§ Selected extract

Published: January 10, 2023
With a lifetime of experience in fashion and design, Illisa, who goes by her first name only, is currently the sole vintage clothing dealer at the Manhattan Art & Antiques Center. Illisa’s Vintage Lingerie is a fantasy boudoir filled with an almost unbelievable concentration of antique underpinnings. Such a collection has no apparent match in the United States, and possibly the world, with pieces dating from the Nineteenth Century up to the mid-Twentieth Century. Illisa has almost no online presence and has built her business through years of collecting, collaborating and an unrelenting love for her work. While visiting Illisa in her East Side shop, we discussed her career and unique outlook on the current revival of vintage fashion.
Please tell our readers a bit about yourself and your background in fashion.
I credit my mother with all of this, she was a graduate of the Pratt Institute and a fashion designer. She used to make all our clothes, especially when we went to parties or bar mitzvahs or weddings, and she taught me everything I know. I was sewing and making my own clothes when I was eight years old, and I just loved it! I remember telling her, “Someday, I’m going to take you shopping in Paris.” And on her 70th birthday, I had a big deal with Victoria’s Secret, and we went! That was a dream come true. My mother worked until she was 83, dressing Palm Beach socialites for 25 years, because she loved what she did. I lost her in February of last year; she was three weeks shy of 90 and lived a great life.
When did you decide to focus solely on lingerie for your business?
There used to be a lot of beautiful vintage stores all over New York. When I was first shopping around, I didn’t know I would get into vintage, especially vintage lingerie. I was with a friend down in the Village, and saw this 1930s silk charmeuse nightgown. When I put that nightgown on, nothing ever made me feel like it made me feel. Glamorous, sexy, pretty, everything you’re supposed to feel as a woman. I was hooked, and I still have the nightgown!
Did you start selling vintage lingerie shortly after?
No, I started collecting and wearing it! I’ve done a lot of different things. I was raising my kids, I was a makeup artist, I worked in the restaurant business for 11 years… I would be wearing this stuff and people asked me where they could get it. So, I took my rent money [laughs] and started buying things and selling them, made the rent money back and had more to buy stuff. I bankrolled my whole business that way.
Believe me, in the beginning it wasn’t so easy. Money was always tight. I’ve been in the business almost 40 years, things used to be much cheaper. In the late ’60s and early ’70s when polyester came out, everyone was throwing stuff out. I got into this business so I would never have to wear polyester! I like pure fabrics.
How difficult is it to source vintage lingerie now?

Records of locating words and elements

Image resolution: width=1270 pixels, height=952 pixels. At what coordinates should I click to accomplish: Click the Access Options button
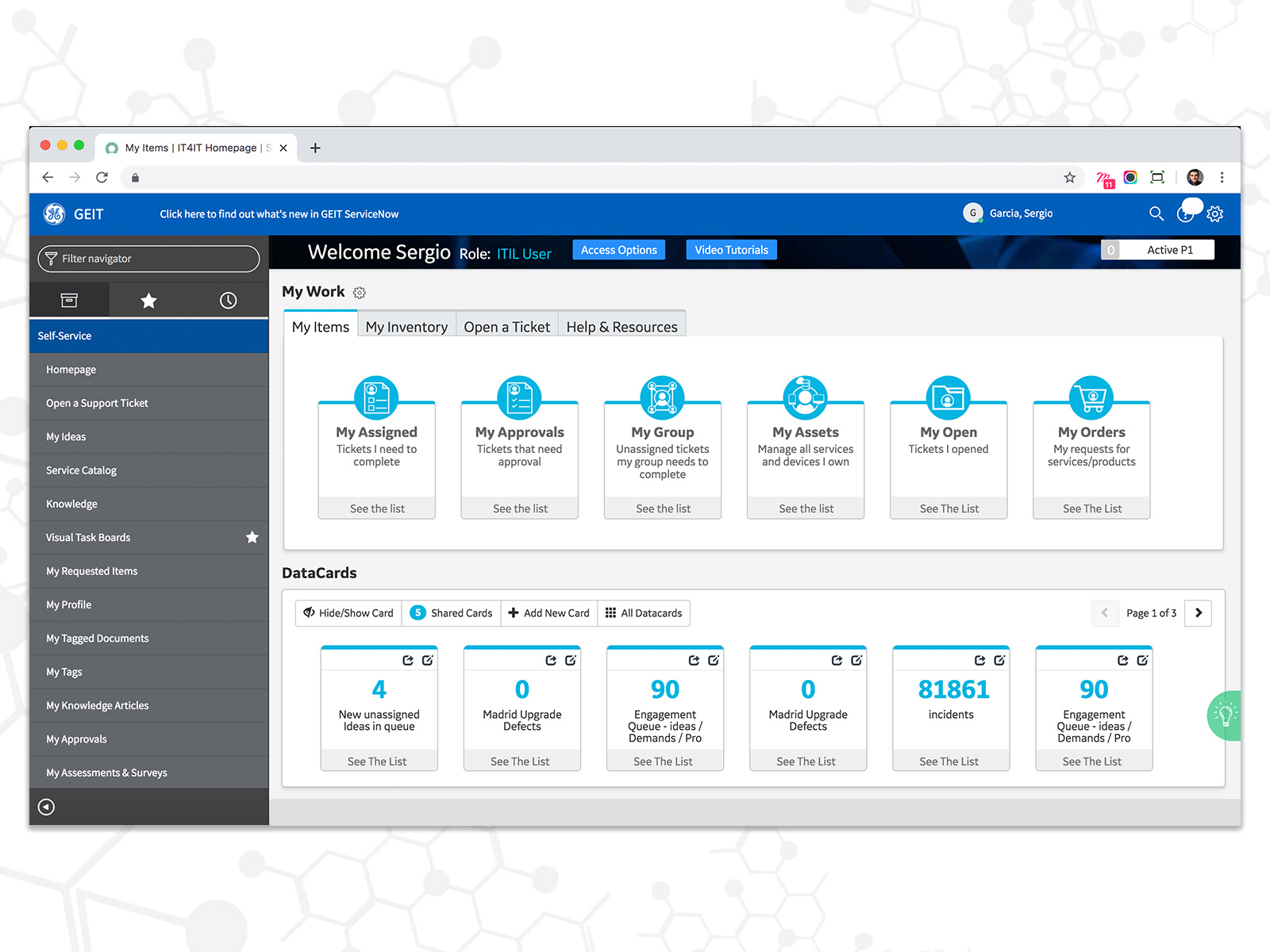(x=618, y=250)
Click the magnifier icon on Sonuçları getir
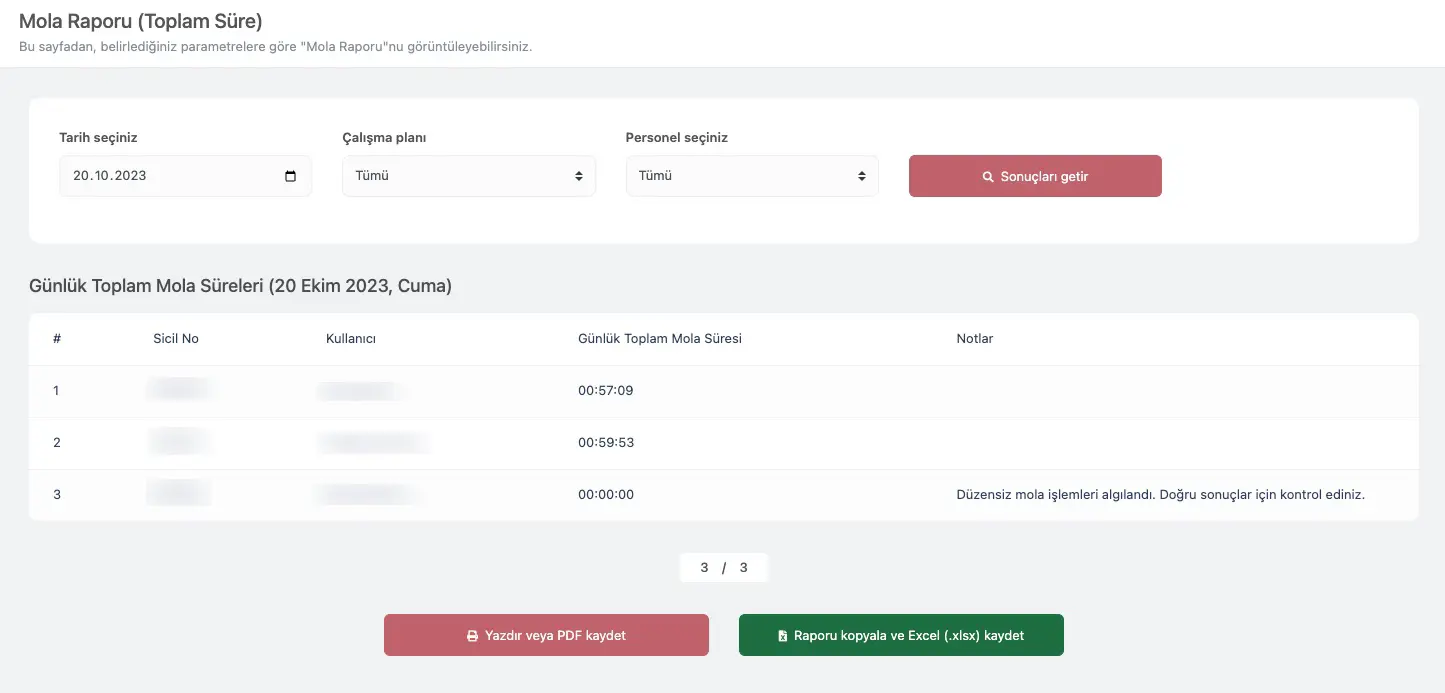This screenshot has height=693, width=1445. coord(988,177)
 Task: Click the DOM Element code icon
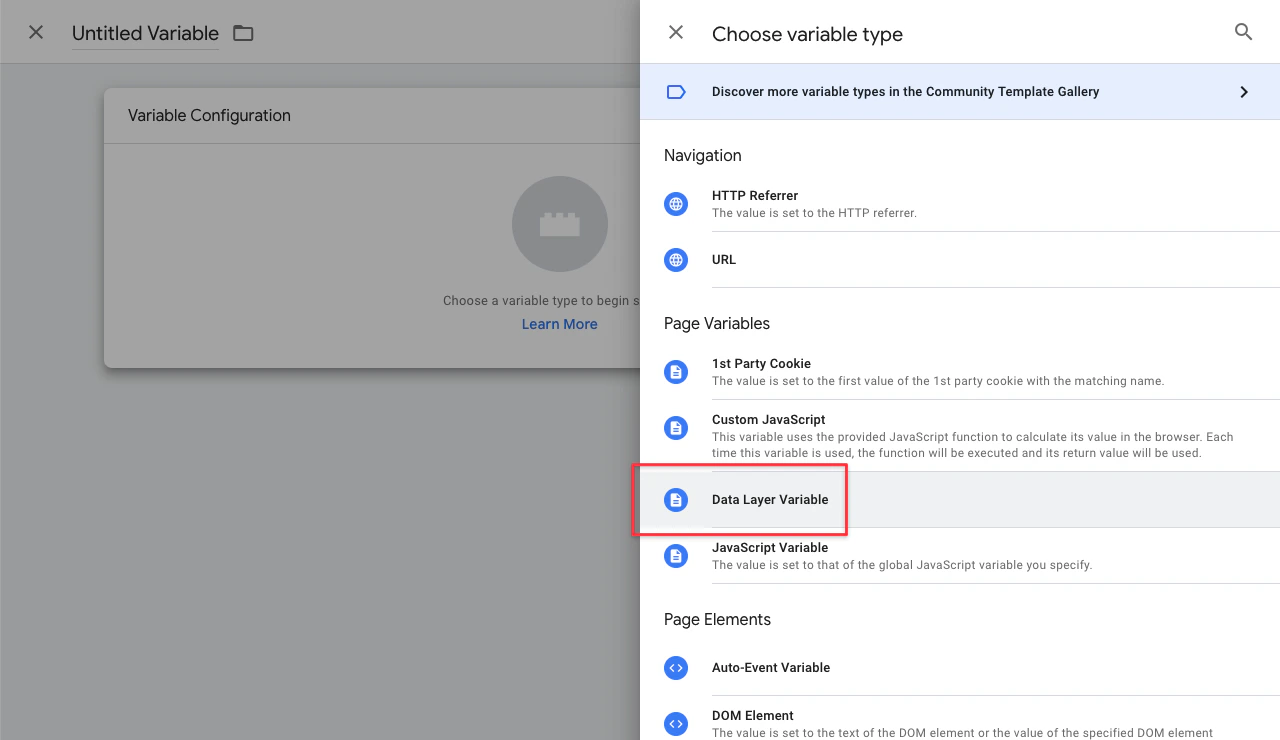tap(676, 723)
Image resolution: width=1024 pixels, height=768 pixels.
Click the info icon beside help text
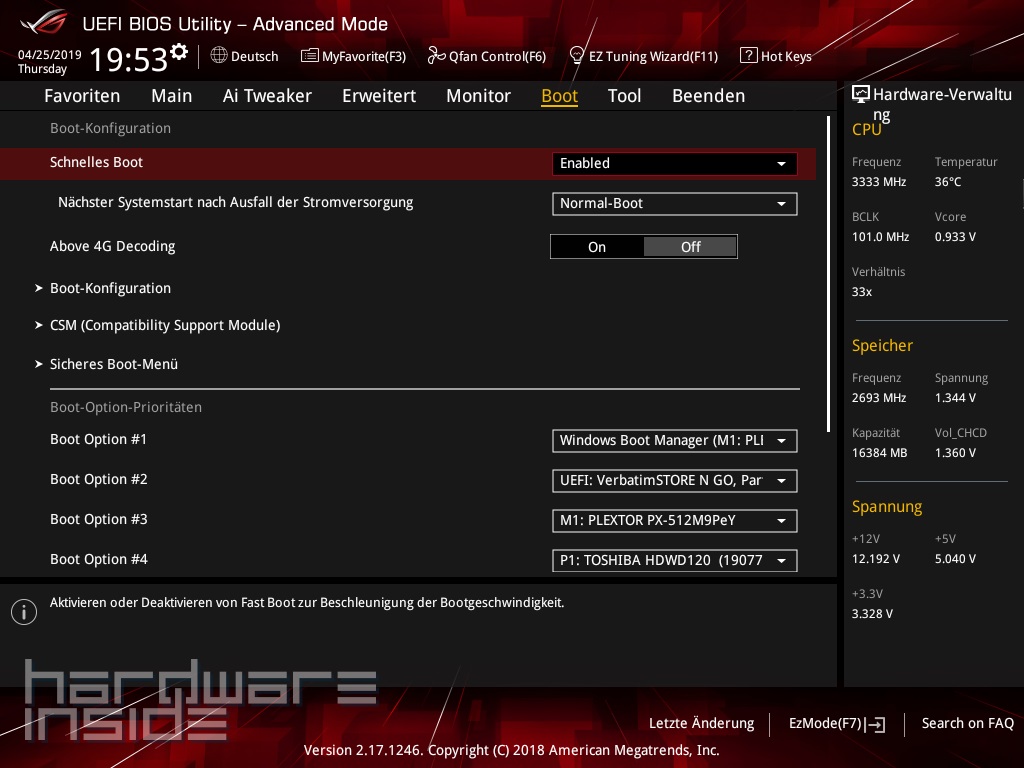click(x=23, y=612)
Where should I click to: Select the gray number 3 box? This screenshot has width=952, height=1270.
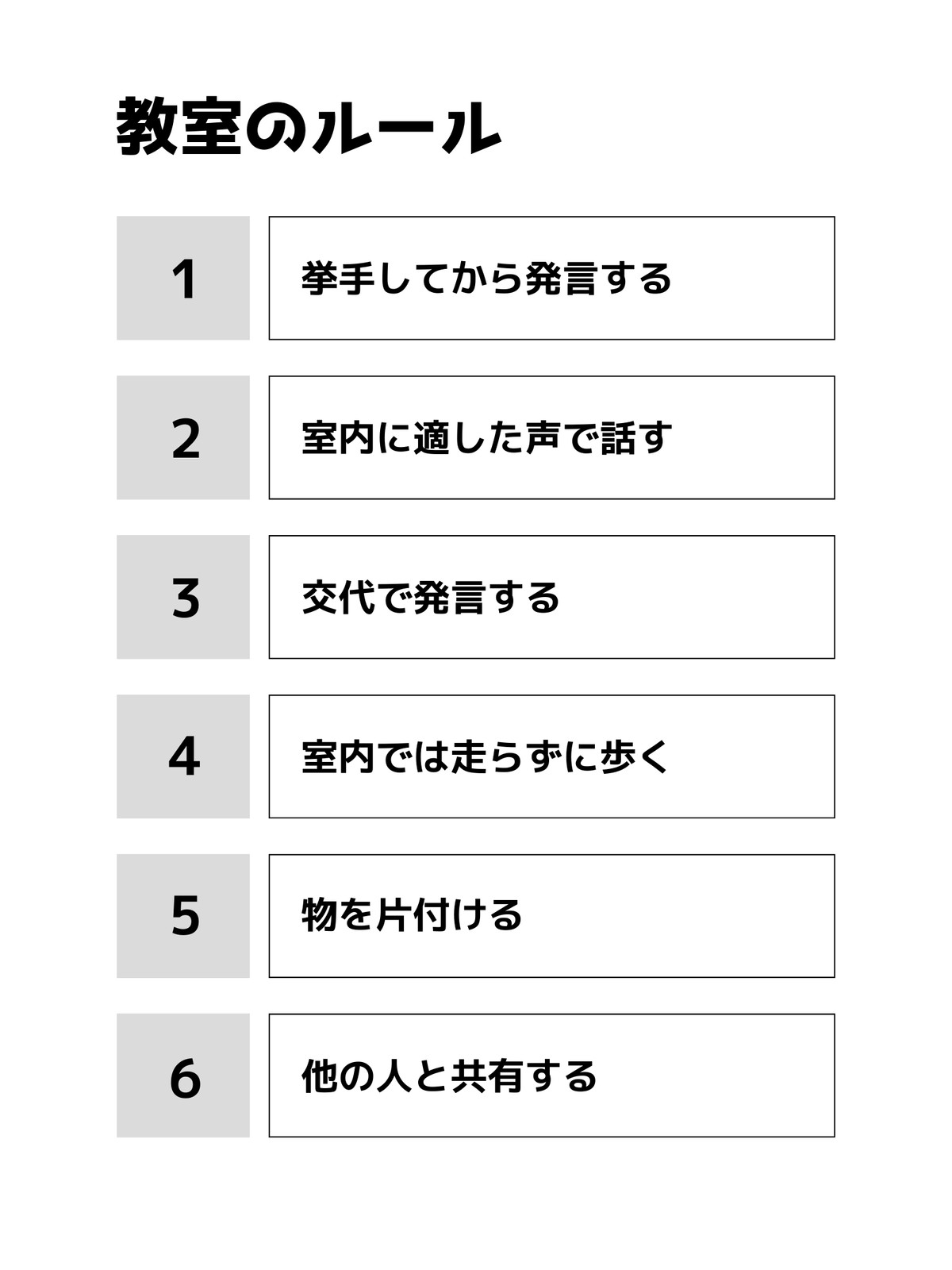183,597
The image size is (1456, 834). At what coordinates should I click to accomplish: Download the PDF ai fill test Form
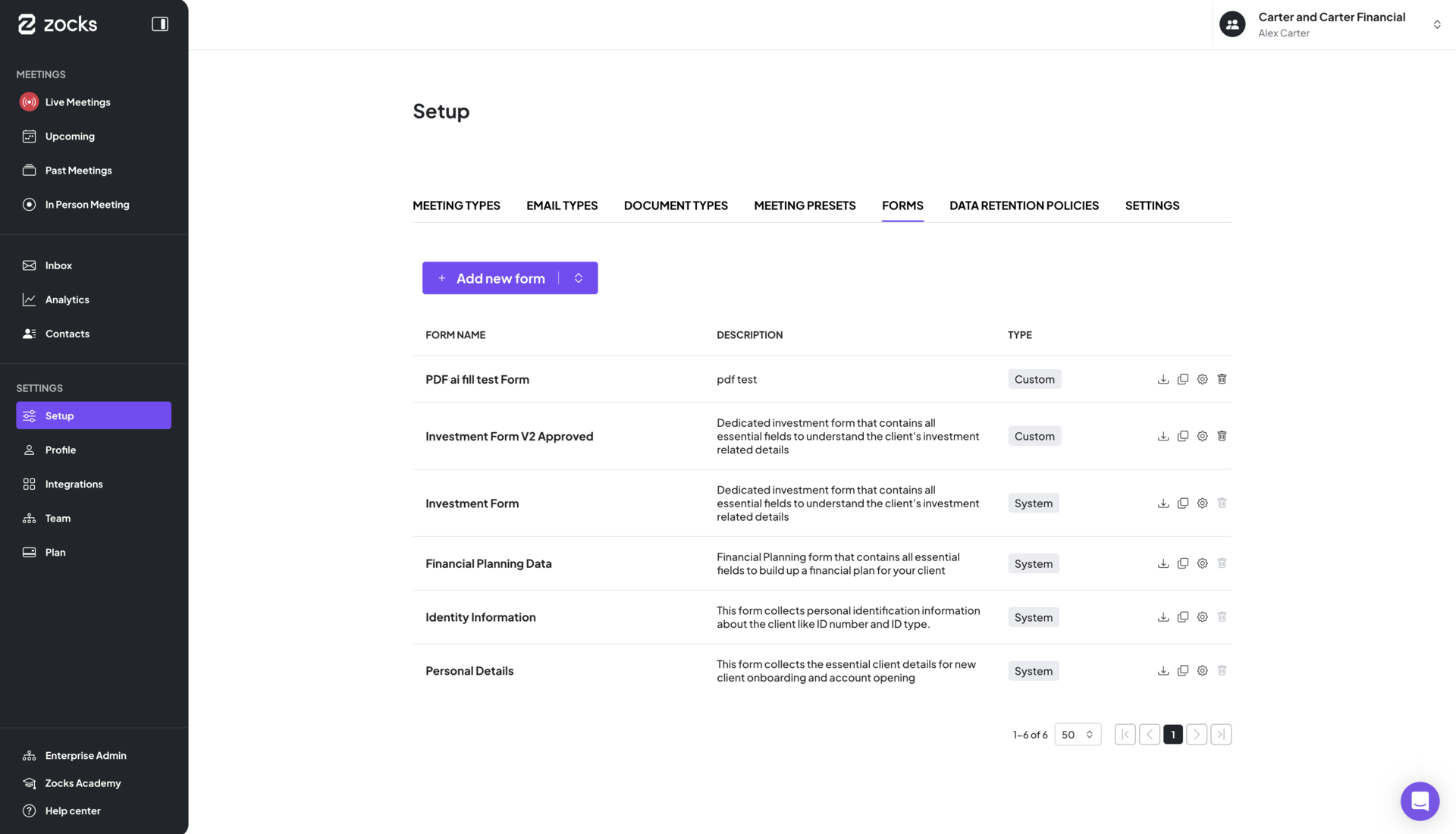pos(1163,379)
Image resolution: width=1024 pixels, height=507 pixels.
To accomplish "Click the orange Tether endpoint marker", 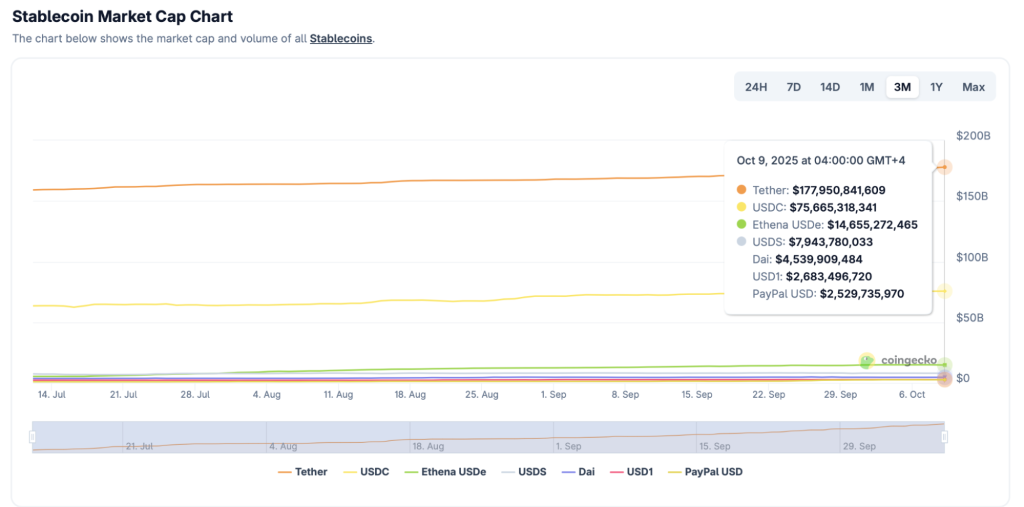I will click(944, 167).
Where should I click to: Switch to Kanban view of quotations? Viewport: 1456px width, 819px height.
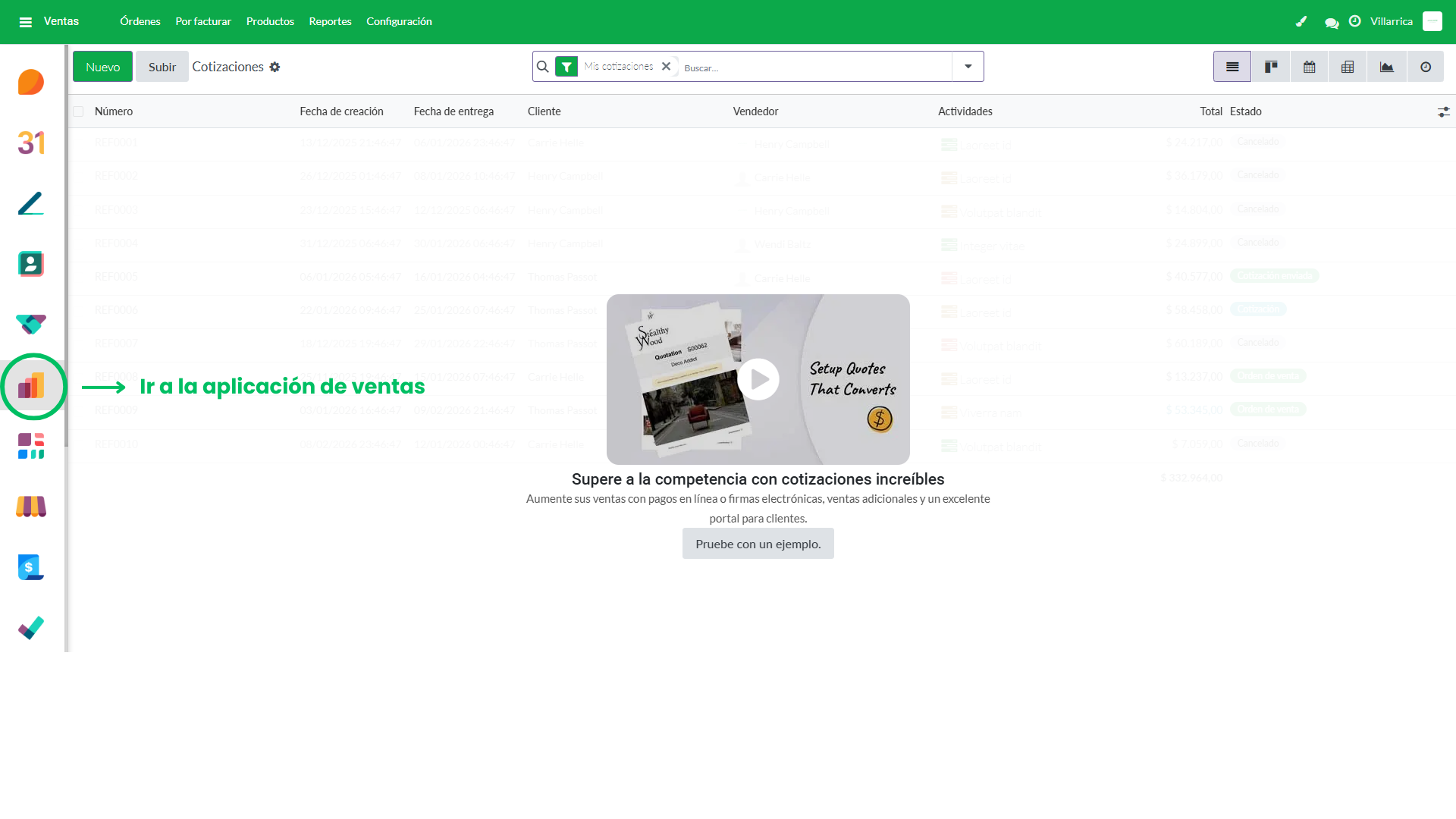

§ Task list
1. In the vintage lingerie interview, which garment made Illisa feel glamorous and got her hooked?
2. Carry on the vintage lingerie interview from its last line.

§ Task-by-task outputs
1. A 1930s silk charmeuse nightgown she saw in the Village.

2.
It’s very difficult, but I have such a big inventory because I’ve been collecting for so long. People know that I don’t have any technology, and all the dealers I work with send me things on approval. I can never buy from a picture, so I have no idea what’s online. I go to auctions and shows, and I buy from dealers. Now that I’m in [Manhattan Art & Antiques Center], I get house calls. Not too often, but once in awhile I hit on something. Especially with the shop window, people will walk by and say, “I have something like that!” Nine times out of 10 they don’t, or it’s too late for me. People have walked into the store with a couple of things, too.
How has the vintage clothing market changed since you started?
It’s gotten better. People want one-of-a-kind, they’re sick of what the designers are making that are oversized, ugly… I tell every designer I work with, “Please, all women want is to feel pretty.” If they’re a Size 0 or a Size 82, those kinds of clothes don’t make them feel pretty. Everything is on a budget, and they don’t put any detail into things, unless you go to the complete opposite end with couture, which only one percent of the world can afford to do.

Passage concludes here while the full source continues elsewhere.